Si la pasión amorosa es siempre una invención, no hay como poner distancia
con el objeto amado para convertirlo en algo irresistible. Quiero decir que
el hecho de que Ruggiero fuera extranjero (ese idioma medio farfullado,
esas
frases que ella podía completar, traducir, ampliar en su cabeza) ya
colaboraba activamente en la perdición de Ana; pero el e-mail vino a
rematar
la situación. Ella estaba más o menos preparada para defenderse de su
propio
deseo cuando se encontraba cara a cara con los hombres, pero no supo
manejar
al Ruggiero cibernauta; o, mejor dicho, no supo controlarse a sí misma
cuando soñó a Ruggiero al otro lado del opaco silencio electrónico.

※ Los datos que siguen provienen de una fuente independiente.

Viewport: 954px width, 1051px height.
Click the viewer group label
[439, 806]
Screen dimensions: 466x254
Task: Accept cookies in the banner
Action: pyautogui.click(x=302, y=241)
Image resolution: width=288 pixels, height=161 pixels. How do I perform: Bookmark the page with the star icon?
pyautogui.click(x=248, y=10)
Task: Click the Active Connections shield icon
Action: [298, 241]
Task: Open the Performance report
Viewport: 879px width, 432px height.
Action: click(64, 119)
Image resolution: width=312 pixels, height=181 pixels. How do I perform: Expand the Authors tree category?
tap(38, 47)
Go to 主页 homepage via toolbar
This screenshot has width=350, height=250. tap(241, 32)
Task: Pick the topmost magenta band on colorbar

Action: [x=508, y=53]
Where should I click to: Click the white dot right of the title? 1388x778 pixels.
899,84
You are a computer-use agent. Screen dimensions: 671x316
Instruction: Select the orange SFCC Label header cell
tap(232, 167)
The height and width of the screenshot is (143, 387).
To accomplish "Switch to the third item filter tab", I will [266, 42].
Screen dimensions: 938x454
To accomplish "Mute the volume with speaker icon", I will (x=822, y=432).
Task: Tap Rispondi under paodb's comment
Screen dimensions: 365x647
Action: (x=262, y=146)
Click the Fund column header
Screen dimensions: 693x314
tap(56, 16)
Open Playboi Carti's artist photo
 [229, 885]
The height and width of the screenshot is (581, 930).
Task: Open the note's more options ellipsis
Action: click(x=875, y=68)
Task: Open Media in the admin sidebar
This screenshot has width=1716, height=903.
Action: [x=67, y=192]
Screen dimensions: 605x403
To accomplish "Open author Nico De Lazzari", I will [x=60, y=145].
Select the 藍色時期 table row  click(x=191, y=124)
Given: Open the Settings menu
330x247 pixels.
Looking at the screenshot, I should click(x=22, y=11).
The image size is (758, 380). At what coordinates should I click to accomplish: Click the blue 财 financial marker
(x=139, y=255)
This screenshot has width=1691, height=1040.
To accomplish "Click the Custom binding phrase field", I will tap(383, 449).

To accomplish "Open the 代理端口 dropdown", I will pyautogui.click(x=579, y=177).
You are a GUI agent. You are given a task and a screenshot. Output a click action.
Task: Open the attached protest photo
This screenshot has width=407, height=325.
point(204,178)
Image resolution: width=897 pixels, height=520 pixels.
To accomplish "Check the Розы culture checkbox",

Asomada
a la dócil ventana de su ordenador, Ana inventaba palabras cada vez más
atrevidas para un Ruggiero cada vez más inventado. "A veces, cuando estamos
juntos en el autobús, tengo la tentación, siempre reprimida, de poner mi
mano sobre tu pecho y sentir, a través de la tela de tu camisa, la firme
tibieza de tu carne", le dijo un día, entrando en materia. La frase
debió de
impresionar a su vecino, porque, a la mañana siguiente, la miró de una
manera extraña. Ese día el autobús iba muy lleno; ellos se habían quedado
atrás, juntos y aplastados contra el cristal del fondo. Ruggiero siempre se
bajaba cuatro paradas antes; y aquella mañana, cuando llegó a su
destino, le
besó, a modo de despedida, ambas mejillas; pero después titubeó un
momento y
se demoró un instante sobre los labios de ella. Apenas si fue un leve roce:
esos calientes y desnudos labios de hombre, esa boca un poco entreabierta,
esa fisura mínima, ese precipicio en donde todo empieza y todo termina.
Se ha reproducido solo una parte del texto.